What to work on:
Please return, word for word, the part of the clinic visit passage between "Has this ever" and "carting those boxes...", inclusive.

____ Given text

(I told you she was stellar.)
While in Lancaster, I visited the health clinic where I used to work. Amelia had asked if I'd like to help transport Thanksgiving dinners donated by families at Frances' old school for clinic patients (a project I once organized), and I happily agreed. I hadn't visited since we moved to Annapolis well over a year ago, and it sounded like fun to see everyone. Fun. Of the light-hearted, lots of hugs and how-are-yous variety.
Has this ever happened to you? I bounded in with boxes of donated meals, feeling good in a very uncomplicated way, and within a few minutes I was fighting off tears. The more people I saw at the clinic, the more weepy and disoriented I felt. What was going on? Every time someone told me how much I was missed, each time someone joked about when I was coming back to work, I felt my knees grow weaker. My face get hotter. My responses get less and less light-hearted.
Uh, no, I guess I don't love Annapolis. Uh, no, still not working. Oh, but I really love being with my kids! I do! And we're fine, I mean, I think we're fine, I mean, it's totally great, and I can tell you're so busy right now, wow, it is SO GOOD to see you and I should really get back to carting those boxes...

________
____ Available data

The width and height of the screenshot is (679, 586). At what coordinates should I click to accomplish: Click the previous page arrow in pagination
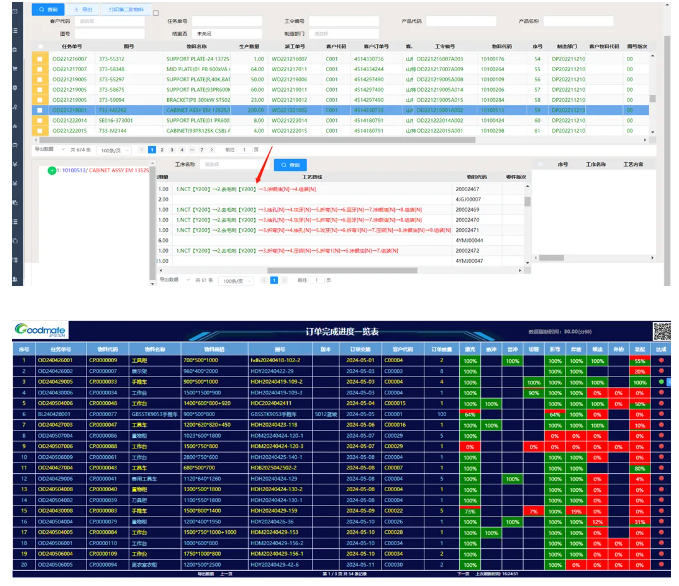click(x=142, y=150)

________

Answer box:
Has this ever happened to you? I bounded in with boxes of donated meals, feeling good in a very uncomplicated way, and within a few minutes I was fighting off tears. The more people I saw at the clinic, the more weepy and disoriented I felt. What was going on? Every time someone told me how much I was missed, each time someone joked about when I was coming back to work, I felt my knees grow weaker. My face get hotter. My responses get less and less light-hearted.
Uh, no, I guess I don't love Annapolis. Uh, no, still not working. Oh, but I really love being with my kids! I do! And we're fine, I mean, I think we're fine, I mean, it's totally great, and I can tell you're so busy right now, wow, it is SO GOOD to see you and I should really get back to carting those boxes...